Il s’agit aussi d’avoir une condition physique irréprochable afin d’avaler ces centaines de kilomètres. «C’est très physique», souffle Michael Burri, qui s’est principalement entraîné sur un vélo d’appartement ces derniers temps, Anderson Levratti ayant opté de son côté pour la course à pied.

«On a également fait attention à notre alimentation durant ces trois dernières semaines en suivant un programme de nutrition énergétique», signale le semi-professionnel, gérant de son garage à Tavannes. «On fait le mieux que l’on peut avec les moyens qu’on a.»

 

Le premier Suisse

«LE SUMMUM» «Je suis un type super heureux, je vis un rêve. C’est le summum où tout pilote voudrait arriver.» Michael Burri y croit encore à peine. «C’est une très grande fierté, pas grand monde a la chance de participer au championnat du monde.»

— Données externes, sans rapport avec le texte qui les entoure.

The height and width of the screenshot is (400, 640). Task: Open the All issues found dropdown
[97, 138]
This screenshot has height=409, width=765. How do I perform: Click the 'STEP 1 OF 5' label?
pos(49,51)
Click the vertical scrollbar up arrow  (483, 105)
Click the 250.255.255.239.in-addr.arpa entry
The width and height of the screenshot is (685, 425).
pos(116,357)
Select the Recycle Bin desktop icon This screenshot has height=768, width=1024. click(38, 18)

Le Prévôtois est d’ailleurs le premier pilote d’usine helvétique à s’engager dans cette compétition qui réunit les meilleurs spécialistes de rallye de la planète – certains l’ont déjà fait en privé.

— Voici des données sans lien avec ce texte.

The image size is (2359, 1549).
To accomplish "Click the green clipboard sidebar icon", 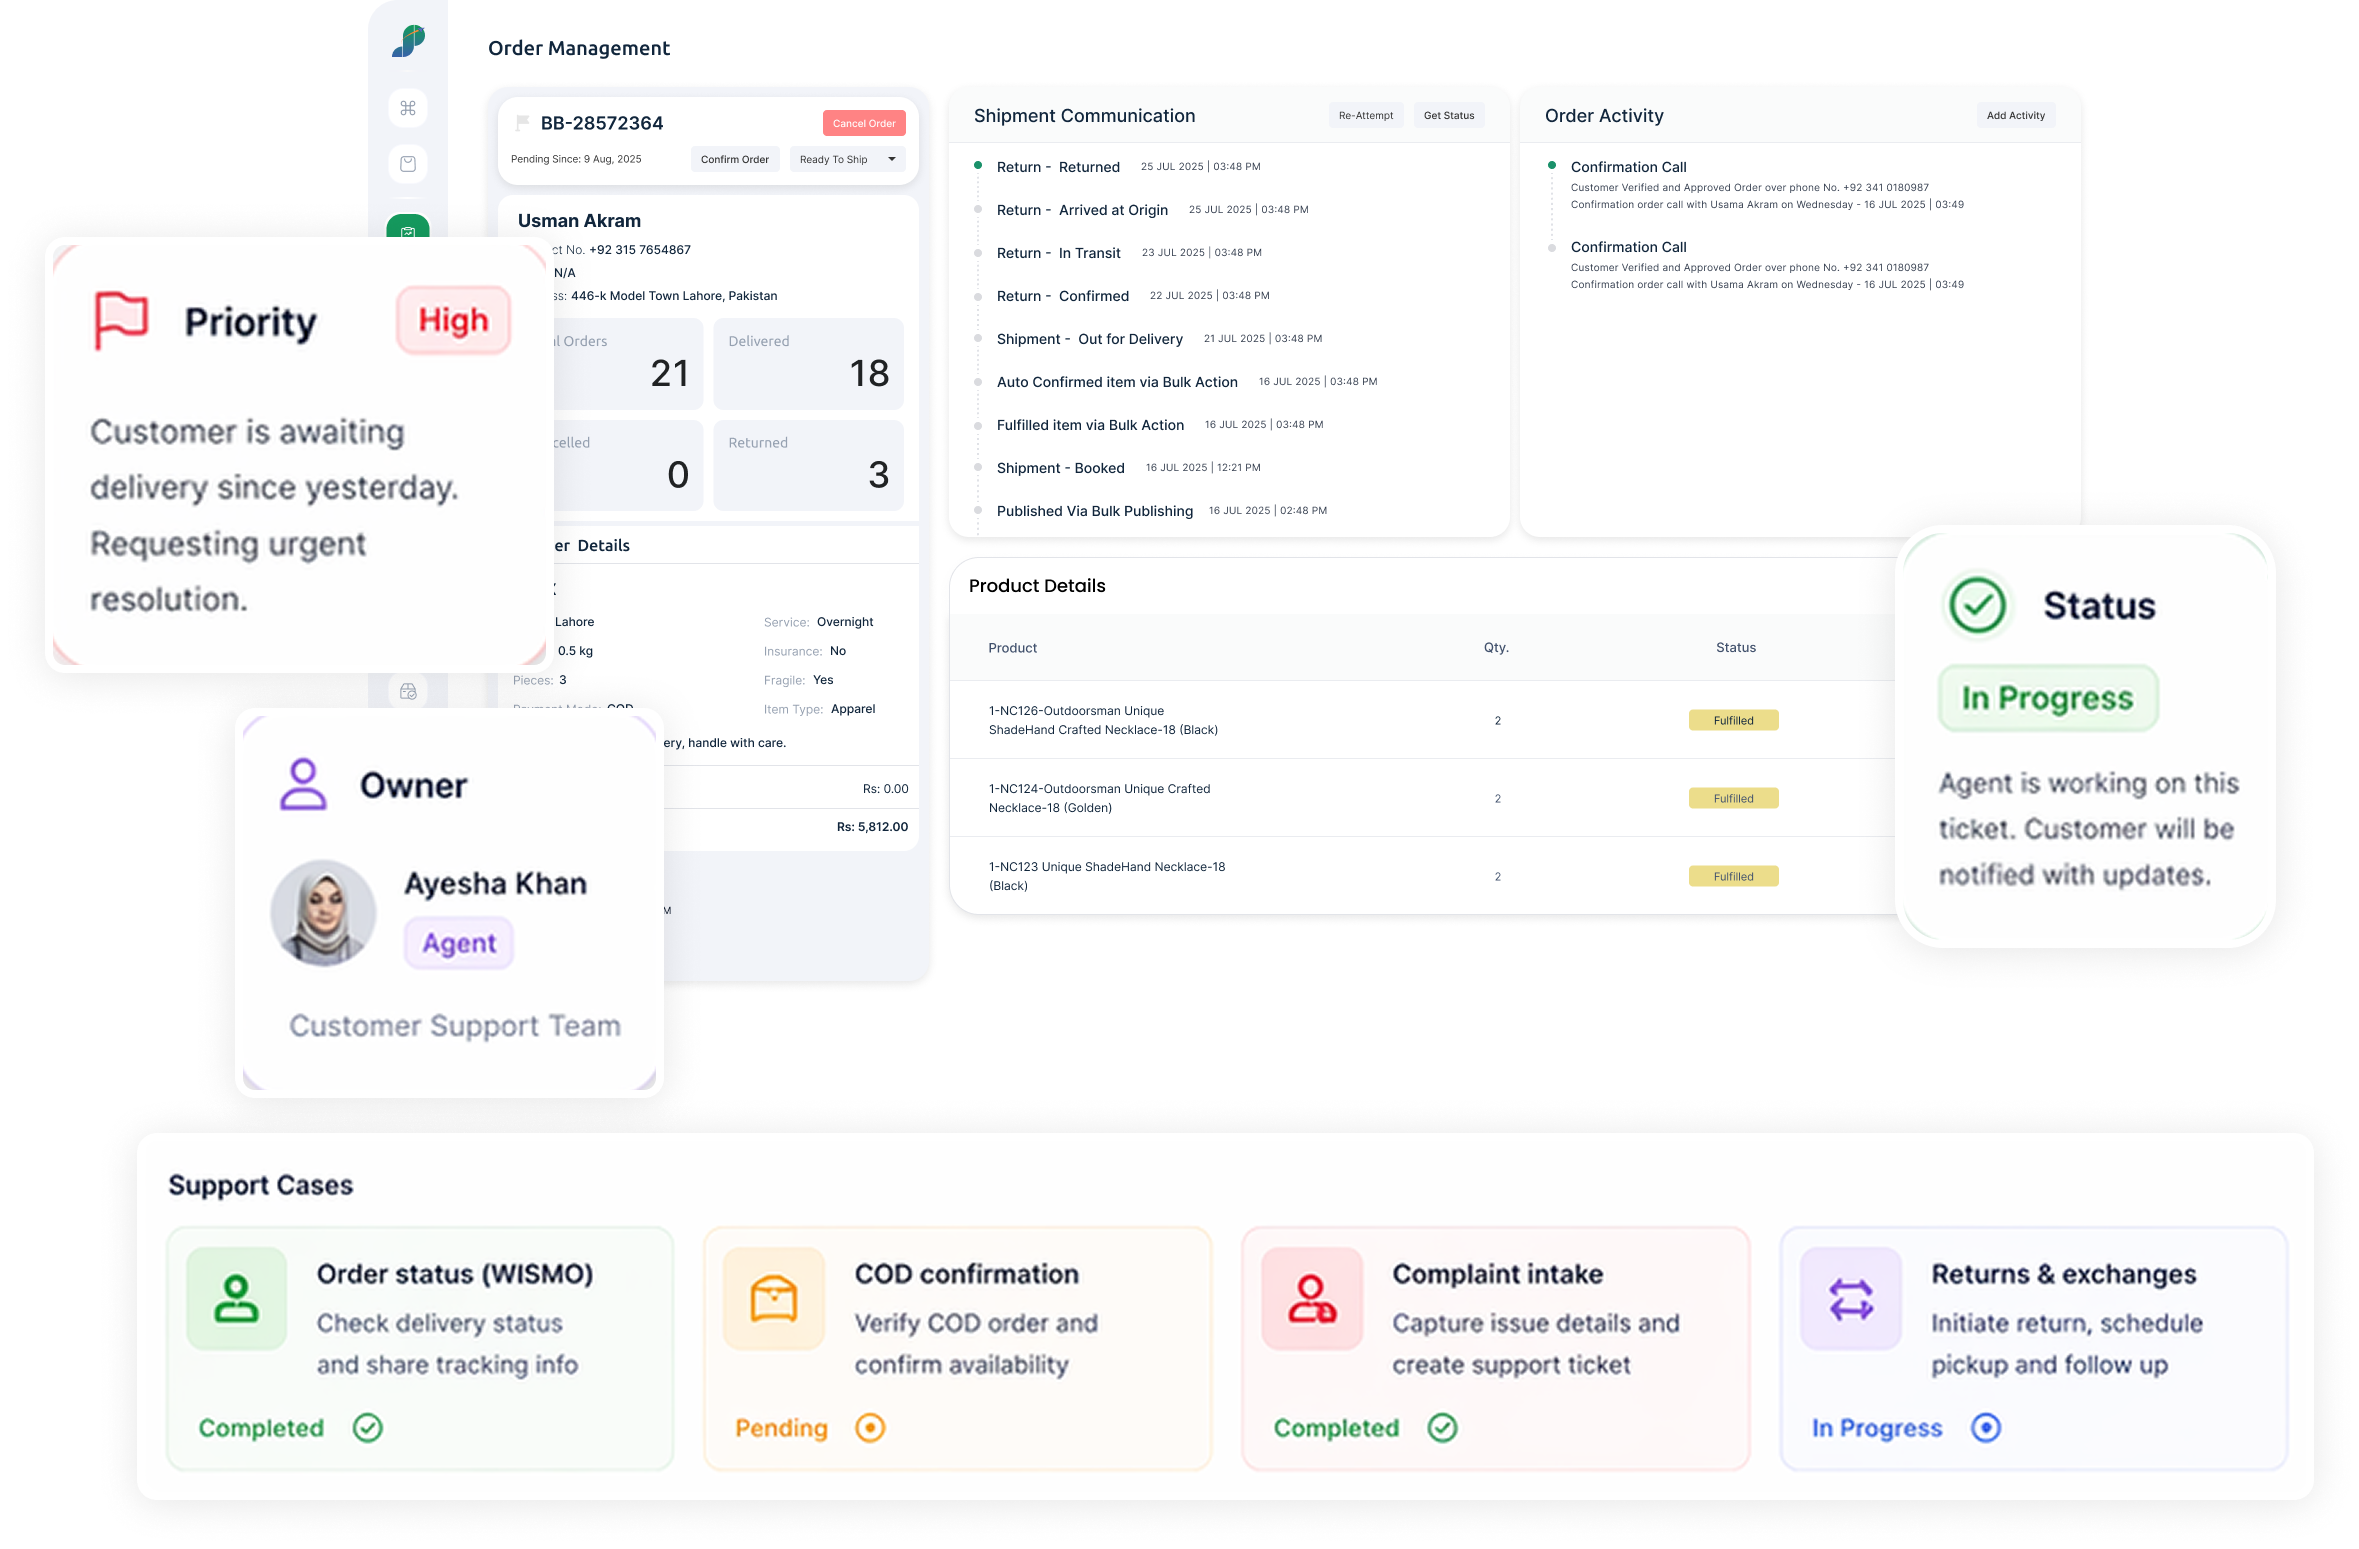I will tap(408, 228).
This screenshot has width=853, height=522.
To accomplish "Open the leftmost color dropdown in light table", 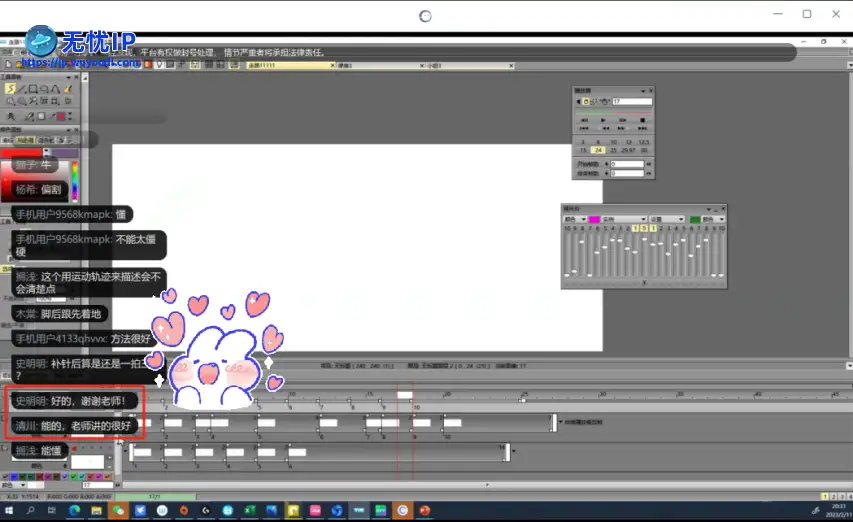I will (573, 219).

«C’est un privilège, je prends cela comme une bénédiction. Je vais porter les couleurs de la Suisse le plus haut possible», promet-il. A ce propos, les responsables de la marque française se montrent également ravis: «Le fait d’avoir pu amener un pilote suisse dans un engagement officiel Renault, c’est un point dont nous sommes très fiers», souligne le sporting manager Tarik Ait Said. «On compte d’ailleurs sur le soutien des Suisses!»

Mais chaque année possède sa propre histoire. Il en ira vraisemblablement autrement en 2017 pour Renault et Michael Burri. «C’est à chaque fois différent», relève le Prévôtois, qui ne pense pour le moment qu’à demain.

«Il faut profiter au maximum et peut-être pouvoir se faire repérer par une autre écurie. Mais disons que l’objectif est déjà plus que réussi. Je voulais être un jour professionnel.»